Which lines of the entries below contain the string "will"? Copy each one.

--- MATERIAL TO PROCESS ---

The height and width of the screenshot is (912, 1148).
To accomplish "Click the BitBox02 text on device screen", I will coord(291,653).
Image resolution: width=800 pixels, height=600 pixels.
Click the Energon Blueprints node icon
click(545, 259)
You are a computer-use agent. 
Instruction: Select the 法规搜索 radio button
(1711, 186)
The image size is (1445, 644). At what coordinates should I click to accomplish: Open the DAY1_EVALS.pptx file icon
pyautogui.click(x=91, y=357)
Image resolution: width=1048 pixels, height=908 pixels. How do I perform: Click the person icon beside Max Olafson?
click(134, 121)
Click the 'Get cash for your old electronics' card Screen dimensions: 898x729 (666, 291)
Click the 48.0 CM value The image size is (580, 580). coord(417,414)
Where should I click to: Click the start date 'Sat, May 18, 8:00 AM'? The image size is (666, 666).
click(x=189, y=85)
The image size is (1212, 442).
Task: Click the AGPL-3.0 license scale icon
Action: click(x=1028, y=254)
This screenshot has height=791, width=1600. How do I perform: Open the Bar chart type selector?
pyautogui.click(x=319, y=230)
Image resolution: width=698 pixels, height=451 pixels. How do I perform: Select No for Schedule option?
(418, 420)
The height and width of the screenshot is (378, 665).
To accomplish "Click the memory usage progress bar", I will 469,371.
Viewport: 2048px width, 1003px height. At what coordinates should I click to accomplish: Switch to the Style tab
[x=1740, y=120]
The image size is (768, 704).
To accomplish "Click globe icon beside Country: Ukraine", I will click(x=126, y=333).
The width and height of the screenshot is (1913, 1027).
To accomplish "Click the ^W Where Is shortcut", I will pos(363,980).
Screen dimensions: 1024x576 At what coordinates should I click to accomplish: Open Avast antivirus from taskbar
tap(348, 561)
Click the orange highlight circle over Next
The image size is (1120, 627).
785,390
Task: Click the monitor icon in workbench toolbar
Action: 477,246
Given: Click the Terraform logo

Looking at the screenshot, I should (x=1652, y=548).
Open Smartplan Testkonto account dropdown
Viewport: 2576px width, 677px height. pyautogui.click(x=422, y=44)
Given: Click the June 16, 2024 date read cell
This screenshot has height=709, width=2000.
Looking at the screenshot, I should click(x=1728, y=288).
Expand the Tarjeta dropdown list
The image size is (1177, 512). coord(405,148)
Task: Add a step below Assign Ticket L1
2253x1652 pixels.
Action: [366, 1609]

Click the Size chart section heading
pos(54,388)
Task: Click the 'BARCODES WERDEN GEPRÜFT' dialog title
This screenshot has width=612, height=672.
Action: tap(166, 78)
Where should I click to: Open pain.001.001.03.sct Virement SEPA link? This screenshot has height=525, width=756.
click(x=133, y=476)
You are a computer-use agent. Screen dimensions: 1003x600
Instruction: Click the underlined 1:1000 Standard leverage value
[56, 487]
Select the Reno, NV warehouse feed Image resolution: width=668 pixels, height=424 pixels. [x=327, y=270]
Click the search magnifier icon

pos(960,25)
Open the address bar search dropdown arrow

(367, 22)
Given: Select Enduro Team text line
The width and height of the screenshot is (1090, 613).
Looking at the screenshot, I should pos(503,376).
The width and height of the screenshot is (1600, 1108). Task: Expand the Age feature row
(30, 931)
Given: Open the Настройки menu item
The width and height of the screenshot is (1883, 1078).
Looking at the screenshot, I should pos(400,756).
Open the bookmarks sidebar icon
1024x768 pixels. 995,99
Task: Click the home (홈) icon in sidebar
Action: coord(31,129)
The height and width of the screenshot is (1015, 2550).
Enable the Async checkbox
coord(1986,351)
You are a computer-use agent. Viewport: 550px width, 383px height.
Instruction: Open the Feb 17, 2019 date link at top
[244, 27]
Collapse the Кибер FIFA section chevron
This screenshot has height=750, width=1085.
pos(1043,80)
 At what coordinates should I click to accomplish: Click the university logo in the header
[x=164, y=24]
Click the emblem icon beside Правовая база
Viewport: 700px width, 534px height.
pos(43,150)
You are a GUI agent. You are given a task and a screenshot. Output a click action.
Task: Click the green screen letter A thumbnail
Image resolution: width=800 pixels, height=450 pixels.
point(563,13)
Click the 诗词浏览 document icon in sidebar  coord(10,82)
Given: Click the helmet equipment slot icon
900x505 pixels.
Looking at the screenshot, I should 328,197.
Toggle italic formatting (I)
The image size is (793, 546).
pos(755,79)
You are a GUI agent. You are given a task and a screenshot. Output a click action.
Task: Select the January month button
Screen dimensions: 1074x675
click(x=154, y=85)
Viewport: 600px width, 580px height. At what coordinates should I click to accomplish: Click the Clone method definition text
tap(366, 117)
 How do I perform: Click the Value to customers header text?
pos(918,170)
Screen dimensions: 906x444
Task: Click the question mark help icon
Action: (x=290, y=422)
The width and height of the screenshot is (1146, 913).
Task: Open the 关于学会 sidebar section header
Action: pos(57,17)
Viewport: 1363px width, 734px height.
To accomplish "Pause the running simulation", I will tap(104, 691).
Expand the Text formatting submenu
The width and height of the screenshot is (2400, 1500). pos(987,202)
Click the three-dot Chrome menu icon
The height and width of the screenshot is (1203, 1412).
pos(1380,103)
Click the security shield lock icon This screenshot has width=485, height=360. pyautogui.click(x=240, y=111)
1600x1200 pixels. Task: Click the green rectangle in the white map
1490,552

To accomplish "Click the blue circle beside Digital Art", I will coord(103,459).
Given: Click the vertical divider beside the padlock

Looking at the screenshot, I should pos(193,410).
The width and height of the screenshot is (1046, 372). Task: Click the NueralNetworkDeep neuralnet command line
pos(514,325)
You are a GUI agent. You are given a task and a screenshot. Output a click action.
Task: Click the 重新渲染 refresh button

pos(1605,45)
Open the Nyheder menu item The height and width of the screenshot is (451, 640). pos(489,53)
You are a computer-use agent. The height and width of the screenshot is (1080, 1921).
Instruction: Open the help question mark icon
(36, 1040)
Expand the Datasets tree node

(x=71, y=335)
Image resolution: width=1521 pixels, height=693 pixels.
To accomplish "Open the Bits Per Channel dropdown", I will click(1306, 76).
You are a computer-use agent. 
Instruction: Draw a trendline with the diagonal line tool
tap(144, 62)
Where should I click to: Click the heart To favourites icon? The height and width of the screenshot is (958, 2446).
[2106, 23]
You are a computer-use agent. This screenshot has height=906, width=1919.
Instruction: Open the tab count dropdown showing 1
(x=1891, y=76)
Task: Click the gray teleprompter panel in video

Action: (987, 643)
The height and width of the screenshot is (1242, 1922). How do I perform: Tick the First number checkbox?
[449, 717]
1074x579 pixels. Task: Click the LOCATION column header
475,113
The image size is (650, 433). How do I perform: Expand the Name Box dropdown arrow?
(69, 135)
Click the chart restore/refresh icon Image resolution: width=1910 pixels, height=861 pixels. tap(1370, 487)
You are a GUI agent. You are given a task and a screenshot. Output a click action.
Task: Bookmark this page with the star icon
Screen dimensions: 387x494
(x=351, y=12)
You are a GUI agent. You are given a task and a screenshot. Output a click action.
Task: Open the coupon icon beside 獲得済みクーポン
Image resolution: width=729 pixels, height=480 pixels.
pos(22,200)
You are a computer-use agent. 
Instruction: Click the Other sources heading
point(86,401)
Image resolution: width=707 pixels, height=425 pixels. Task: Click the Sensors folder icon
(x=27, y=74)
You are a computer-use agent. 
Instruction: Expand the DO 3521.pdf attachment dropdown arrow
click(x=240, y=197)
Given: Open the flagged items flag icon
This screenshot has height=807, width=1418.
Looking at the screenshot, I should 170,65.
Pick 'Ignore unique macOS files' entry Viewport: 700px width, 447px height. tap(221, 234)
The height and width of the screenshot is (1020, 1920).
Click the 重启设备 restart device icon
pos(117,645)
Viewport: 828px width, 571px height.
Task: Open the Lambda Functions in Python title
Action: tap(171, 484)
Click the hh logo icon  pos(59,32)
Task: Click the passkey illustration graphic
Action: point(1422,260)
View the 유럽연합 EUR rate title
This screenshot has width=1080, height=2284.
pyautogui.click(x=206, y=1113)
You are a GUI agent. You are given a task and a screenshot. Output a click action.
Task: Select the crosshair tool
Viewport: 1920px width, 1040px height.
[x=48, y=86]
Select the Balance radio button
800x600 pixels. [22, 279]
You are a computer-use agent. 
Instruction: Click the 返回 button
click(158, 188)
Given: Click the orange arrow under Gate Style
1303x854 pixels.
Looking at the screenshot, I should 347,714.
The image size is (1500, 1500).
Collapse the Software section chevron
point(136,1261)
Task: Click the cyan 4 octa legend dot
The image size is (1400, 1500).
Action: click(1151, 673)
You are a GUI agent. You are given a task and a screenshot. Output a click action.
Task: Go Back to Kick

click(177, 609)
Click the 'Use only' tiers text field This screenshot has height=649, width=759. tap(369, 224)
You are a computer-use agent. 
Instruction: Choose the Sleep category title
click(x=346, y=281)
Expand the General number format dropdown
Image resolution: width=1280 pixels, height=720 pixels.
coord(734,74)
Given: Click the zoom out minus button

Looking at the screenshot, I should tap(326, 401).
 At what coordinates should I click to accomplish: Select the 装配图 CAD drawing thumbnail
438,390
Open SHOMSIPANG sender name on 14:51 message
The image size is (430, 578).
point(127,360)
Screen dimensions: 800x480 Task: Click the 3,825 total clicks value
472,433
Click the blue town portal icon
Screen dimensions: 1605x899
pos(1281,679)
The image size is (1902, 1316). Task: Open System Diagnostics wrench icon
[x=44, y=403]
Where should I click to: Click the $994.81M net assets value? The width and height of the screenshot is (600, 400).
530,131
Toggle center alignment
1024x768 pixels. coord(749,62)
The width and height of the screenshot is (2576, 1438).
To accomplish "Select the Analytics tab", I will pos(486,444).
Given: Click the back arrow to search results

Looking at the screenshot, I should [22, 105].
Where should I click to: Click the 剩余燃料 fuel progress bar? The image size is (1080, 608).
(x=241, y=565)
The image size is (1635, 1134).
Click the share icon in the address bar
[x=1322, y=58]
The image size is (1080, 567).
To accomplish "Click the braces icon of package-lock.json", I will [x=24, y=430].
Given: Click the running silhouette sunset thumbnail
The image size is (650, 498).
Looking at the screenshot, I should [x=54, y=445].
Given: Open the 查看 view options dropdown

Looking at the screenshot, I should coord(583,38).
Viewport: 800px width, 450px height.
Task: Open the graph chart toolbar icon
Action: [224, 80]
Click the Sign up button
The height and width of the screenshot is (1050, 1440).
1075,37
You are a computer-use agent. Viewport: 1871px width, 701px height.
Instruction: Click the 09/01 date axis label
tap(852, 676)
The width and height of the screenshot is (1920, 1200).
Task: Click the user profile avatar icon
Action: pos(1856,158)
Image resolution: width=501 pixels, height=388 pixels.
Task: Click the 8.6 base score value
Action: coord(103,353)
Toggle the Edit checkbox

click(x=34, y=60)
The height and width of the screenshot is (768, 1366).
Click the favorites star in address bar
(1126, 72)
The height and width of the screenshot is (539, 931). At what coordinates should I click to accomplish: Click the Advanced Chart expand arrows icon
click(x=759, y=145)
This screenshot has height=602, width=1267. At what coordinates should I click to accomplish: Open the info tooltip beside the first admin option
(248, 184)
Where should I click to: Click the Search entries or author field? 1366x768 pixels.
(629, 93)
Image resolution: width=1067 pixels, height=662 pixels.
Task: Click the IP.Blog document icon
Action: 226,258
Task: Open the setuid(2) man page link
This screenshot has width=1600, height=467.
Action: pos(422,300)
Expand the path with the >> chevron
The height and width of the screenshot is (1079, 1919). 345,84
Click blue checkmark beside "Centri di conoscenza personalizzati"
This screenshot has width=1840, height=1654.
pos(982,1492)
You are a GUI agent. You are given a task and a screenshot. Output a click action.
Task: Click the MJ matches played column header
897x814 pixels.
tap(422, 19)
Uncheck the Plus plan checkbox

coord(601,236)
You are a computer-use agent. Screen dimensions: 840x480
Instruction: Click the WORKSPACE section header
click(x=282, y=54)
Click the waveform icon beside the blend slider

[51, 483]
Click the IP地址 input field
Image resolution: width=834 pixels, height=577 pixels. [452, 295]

---

> **ANSWER SPACE**:
To accomplish "Click the BitBox02 text on device screen", I will coord(291,653).
To accomplish "Click the memory usage progress bar", I will 469,371.
To accomplish "Click globe icon beside Country: Ukraine", I will click(x=126, y=333).
To accomplish "Click the ^W Where Is shortcut", I will pos(363,980).
To accomplish "Pause the running simulation", I will tap(104, 691).
To accomplish "Click the blue circle beside Digital Art", I will coord(103,459).
To accomplish "Open the Bits Per Channel dropdown", I will click(1306, 76).
To accomplish "Select the Analytics tab", I will pos(486,444).
To accomplish "Click the braces icon of package-lock.json", I will [x=24, y=430].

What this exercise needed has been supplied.